Бьярне Мёллер невольно расхохотался.

— Но мы… — снова начал статс-секретарь.

— Пожалуйста, Мейрик, — вдруг повысил голос Браннхёуг.

— А?

Шеф СБП Курт Мейрик поднял свою блестящую бритую голову и посмотрел на Браннхёуга.

— Вы ведь хотели рассказать нам о том, как СБП оценивает возможную опасность? — спросил Браннхёуг.

— А, это, — сказал Мейрик. — У нас есть с собой копии.

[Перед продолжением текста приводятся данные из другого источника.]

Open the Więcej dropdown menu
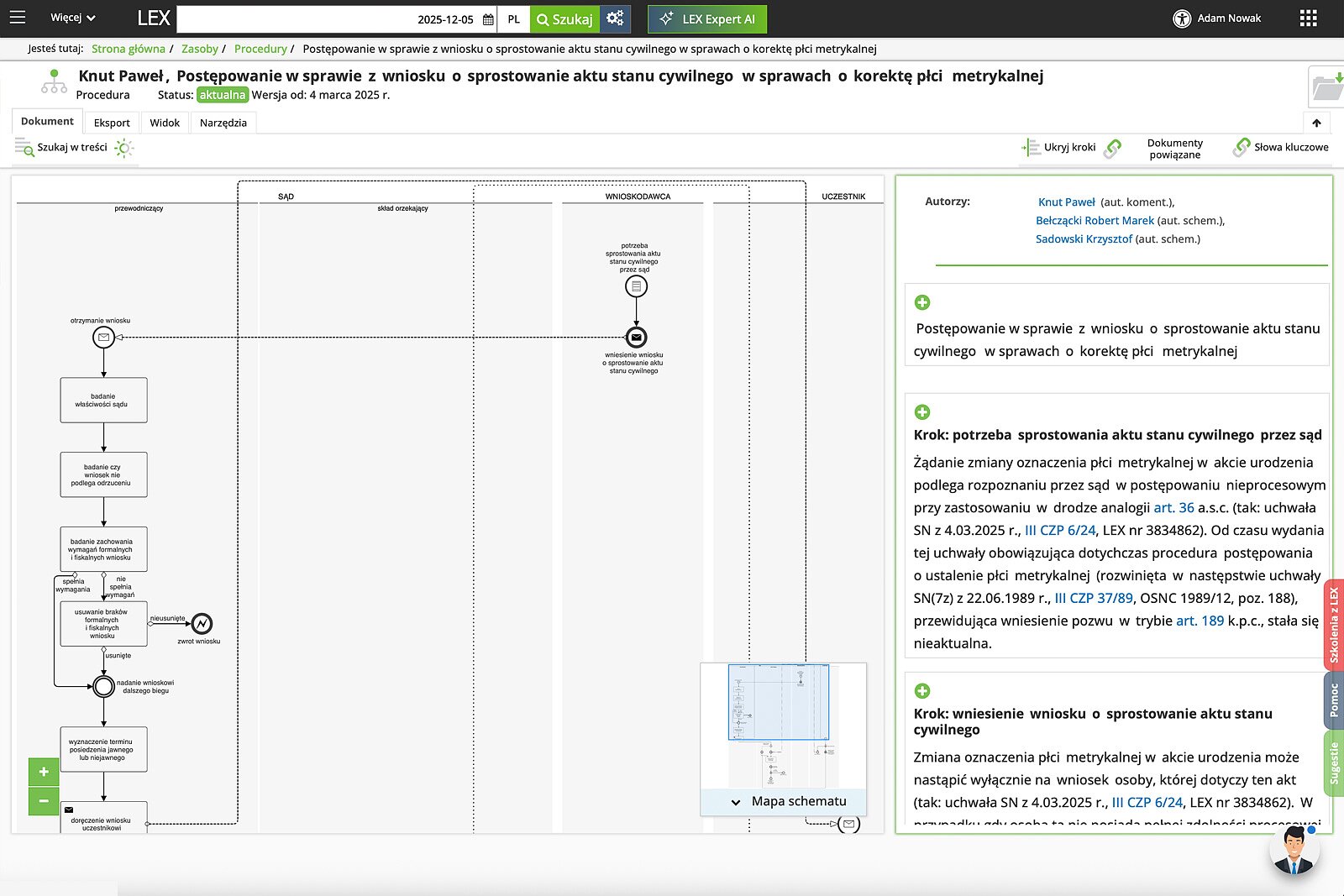The width and height of the screenshot is (1344, 896). (x=73, y=18)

Мейрик был из Тромсё и говорил на характерно непоследовательной смеси родного диалекта и бук-мола [Бук мол — норвежский «книжный язык», на основе датского (в отличие от лансмола, основанного на диалектах). (Прим. перев.)]. Он кивнул женщине, сидящей рядом с ним. Браннхёуг тоже посмотрел на нее. Без сомнения, не накрашена, короткие темные волосы небрежно пострижены и сколоты нелепой заколкой. А ее синий шерстяной костюм поистине вызывал тоску. Но хотя она чересчур серьезно хмурила лоб, как это часто делают сотрудники-женщины, боясь, что иначе их не воспримут всерьез, Браннхёугу все это даже нравилось. У нее были нежные карие глаза, а высокие скулы придавали ей аристократический, почти ненорвежский вид. Он видел ее и раньше, но тогда у нее была другая прическа. Как же ее звали, кажется, что-то библейское — Рахиль? Ракель? Может, она недавно развелась, тогда ее нынешняя прическа вполне объяснима. Она наклонилась к портфелю, который стоял между ней и Мейриком, и взгляд Браннхёуга непроизвольно скользнул по ее блузке, но та была застегнута под горло, и ничего интересного увидеть не удалось. Интересно, ее дети уже ходят в школу? Может, пригласить ее на ужин в какой-нибудь отель в центре?